- **ABOUT THIS TASK**
Pick every line from the data below that contains the string "computer" and copy it.

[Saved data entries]
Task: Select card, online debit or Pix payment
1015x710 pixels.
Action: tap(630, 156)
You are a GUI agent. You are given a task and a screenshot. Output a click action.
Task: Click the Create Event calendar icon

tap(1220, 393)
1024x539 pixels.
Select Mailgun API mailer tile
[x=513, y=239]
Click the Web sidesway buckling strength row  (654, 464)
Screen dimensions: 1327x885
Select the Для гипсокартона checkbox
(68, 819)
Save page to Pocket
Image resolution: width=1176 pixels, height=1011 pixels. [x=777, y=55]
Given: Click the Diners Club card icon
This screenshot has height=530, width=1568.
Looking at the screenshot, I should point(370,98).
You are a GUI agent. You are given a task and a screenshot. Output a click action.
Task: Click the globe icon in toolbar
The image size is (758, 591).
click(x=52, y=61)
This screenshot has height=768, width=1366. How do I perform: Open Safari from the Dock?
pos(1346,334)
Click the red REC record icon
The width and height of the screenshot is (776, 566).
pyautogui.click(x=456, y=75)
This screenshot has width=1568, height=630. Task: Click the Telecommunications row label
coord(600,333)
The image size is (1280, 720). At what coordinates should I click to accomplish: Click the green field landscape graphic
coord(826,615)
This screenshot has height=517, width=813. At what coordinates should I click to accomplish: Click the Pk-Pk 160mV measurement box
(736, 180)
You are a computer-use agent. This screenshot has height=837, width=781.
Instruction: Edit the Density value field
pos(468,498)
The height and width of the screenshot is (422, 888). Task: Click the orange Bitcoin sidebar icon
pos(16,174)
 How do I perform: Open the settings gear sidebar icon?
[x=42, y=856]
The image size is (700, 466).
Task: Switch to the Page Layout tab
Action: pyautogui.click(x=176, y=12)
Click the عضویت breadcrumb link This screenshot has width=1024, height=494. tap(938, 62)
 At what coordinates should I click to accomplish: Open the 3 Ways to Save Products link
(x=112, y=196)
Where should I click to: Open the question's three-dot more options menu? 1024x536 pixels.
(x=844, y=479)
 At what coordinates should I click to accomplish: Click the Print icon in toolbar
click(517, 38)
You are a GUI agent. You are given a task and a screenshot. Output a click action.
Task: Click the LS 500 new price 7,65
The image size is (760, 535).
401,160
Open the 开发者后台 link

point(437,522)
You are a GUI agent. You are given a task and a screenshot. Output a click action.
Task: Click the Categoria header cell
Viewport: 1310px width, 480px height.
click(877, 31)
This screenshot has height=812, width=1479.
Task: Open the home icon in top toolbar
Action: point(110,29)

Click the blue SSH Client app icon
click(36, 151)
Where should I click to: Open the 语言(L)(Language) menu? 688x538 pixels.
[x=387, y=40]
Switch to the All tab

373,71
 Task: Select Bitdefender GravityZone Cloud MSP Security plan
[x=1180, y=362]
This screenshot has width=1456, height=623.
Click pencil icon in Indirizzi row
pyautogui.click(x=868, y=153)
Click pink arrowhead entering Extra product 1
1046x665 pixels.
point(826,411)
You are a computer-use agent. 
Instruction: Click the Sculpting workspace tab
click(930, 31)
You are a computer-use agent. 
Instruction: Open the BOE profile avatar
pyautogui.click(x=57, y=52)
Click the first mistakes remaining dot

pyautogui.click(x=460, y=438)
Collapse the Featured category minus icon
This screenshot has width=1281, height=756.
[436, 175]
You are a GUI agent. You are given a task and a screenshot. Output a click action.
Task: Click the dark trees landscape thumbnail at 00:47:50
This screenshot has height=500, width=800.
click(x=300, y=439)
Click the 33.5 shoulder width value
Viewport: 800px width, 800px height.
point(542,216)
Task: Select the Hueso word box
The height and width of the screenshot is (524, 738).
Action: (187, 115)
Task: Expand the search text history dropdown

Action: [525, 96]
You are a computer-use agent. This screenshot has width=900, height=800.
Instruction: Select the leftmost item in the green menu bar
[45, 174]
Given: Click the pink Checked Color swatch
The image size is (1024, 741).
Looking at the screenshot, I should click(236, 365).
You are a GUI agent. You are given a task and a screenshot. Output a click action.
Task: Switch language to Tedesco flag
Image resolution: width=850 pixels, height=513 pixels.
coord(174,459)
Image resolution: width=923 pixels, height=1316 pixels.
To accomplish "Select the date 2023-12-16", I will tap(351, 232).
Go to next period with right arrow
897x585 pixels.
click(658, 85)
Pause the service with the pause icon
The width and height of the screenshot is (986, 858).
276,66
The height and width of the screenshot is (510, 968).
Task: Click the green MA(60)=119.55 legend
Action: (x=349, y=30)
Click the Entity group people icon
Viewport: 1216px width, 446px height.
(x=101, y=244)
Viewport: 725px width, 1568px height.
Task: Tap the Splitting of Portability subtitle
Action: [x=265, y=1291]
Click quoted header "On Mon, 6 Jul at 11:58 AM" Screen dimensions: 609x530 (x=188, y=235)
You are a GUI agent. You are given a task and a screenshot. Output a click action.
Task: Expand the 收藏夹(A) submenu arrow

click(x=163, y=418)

- **OUTPUT OF THE EXERCISE**
You are a computer-use agent. This screenshot has height=837, width=781.
You are a computer-use agent. 
You are a computer-use agent. 
You are a computer-use agent. This screenshot has width=900, height=800.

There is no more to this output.